What to work on:
The full listing needs to be output exactly.

Excerpted records:
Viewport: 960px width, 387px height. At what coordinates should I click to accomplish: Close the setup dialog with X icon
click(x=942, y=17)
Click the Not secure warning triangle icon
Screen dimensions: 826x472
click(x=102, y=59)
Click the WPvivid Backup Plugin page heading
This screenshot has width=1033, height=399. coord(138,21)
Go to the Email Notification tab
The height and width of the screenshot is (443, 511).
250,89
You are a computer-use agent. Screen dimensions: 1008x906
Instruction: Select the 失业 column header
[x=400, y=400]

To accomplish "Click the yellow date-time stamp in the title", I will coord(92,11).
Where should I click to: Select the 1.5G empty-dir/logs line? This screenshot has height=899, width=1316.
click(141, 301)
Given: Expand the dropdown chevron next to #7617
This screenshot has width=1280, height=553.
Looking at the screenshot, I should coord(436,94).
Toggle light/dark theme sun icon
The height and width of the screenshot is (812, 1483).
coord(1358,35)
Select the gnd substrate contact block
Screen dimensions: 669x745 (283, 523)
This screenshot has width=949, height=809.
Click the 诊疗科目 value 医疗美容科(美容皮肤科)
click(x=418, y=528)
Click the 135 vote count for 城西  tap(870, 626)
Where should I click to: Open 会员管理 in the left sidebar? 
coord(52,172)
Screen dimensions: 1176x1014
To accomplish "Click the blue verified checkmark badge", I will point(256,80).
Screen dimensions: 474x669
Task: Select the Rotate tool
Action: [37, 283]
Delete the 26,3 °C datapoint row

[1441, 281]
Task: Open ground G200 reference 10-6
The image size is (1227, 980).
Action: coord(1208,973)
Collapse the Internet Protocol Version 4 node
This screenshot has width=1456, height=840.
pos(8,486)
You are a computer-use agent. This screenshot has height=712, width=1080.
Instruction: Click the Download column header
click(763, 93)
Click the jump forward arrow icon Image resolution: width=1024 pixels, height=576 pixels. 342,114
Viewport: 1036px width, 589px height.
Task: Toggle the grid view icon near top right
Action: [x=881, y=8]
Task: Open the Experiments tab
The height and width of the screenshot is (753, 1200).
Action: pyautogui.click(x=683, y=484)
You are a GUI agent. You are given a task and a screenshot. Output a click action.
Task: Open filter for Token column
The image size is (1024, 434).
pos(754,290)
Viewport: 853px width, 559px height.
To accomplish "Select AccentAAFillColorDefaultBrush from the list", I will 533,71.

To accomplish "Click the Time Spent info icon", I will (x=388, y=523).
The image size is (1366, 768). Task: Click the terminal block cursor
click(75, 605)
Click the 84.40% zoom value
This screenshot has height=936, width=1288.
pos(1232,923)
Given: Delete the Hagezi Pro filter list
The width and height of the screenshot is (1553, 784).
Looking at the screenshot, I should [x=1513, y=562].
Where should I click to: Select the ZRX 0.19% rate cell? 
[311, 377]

Exercise response:
Viewport: 960px width, 387px height. At what coordinates should I click to accomplish: Close the setup dialog with X icon
click(x=942, y=17)
Click the Not secure warning triangle icon
Screen dimensions: 826x472
click(x=102, y=59)
Click the WPvivid Backup Plugin page heading
This screenshot has width=1033, height=399. coord(138,21)
Go to the Email Notification tab
The height and width of the screenshot is (443, 511).
250,89
You are a computer-use agent. Screen dimensions: 1008x906
Instruction: Select the 失业 column header
[x=400, y=400]

To accomplish "Click the yellow date-time stamp in the title", I will coord(92,11).
Where should I click to: Select the 1.5G empty-dir/logs line? This screenshot has height=899, width=1316.
click(141, 301)
Given: Expand the dropdown chevron next to #7617
This screenshot has width=1280, height=553.
Looking at the screenshot, I should coord(436,94).
Toggle light/dark theme sun icon
The height and width of the screenshot is (812, 1483).
coord(1358,35)
Select the gnd substrate contact block
Screen dimensions: 669x745 (283, 523)
This screenshot has width=949, height=809.
Click the 诊疗科目 value 医疗美容科(美容皮肤科)
click(x=418, y=528)
Click the 135 vote count for 城西  tap(870, 626)
Where should I click to: Open 会员管理 in the left sidebar? 
coord(52,172)
Screen dimensions: 1176x1014
To accomplish "Click the blue verified checkmark badge", I will point(256,80).
Screen dimensions: 474x669
Task: Select the Rotate tool
Action: [37, 283]
Delete the 26,3 °C datapoint row

[1441, 281]
Task: Open ground G200 reference 10-6
The image size is (1227, 980).
Action: coord(1208,973)
Collapse the Internet Protocol Version 4 node
This screenshot has width=1456, height=840.
pos(8,486)
You are a computer-use agent. This screenshot has height=712, width=1080.
Instruction: Click the Download column header
click(763, 93)
Click the jump forward arrow icon Image resolution: width=1024 pixels, height=576 pixels. 342,114
Viewport: 1036px width, 589px height.
Task: Toggle the grid view icon near top right
Action: [x=881, y=8]
Task: Open the Experiments tab
The height and width of the screenshot is (753, 1200).
Action: pyautogui.click(x=683, y=484)
You are a GUI agent. You are given a task and a screenshot. Output a click action.
Task: Open filter for Token column
The image size is (1024, 434).
pos(754,290)
Viewport: 853px width, 559px height.
To accomplish "Select AccentAAFillColorDefaultBrush from the list", I will 533,71.

To accomplish "Click the Time Spent info icon", I will (x=388, y=523).
The image size is (1366, 768). Task: Click the terminal block cursor
click(75, 605)
Click the 84.40% zoom value
This screenshot has height=936, width=1288.
pos(1232,923)
Given: Delete the Hagezi Pro filter list
The width and height of the screenshot is (1553, 784).
Looking at the screenshot, I should [x=1513, y=562].
Where should I click to: Select the ZRX 0.19% rate cell? 
[311, 377]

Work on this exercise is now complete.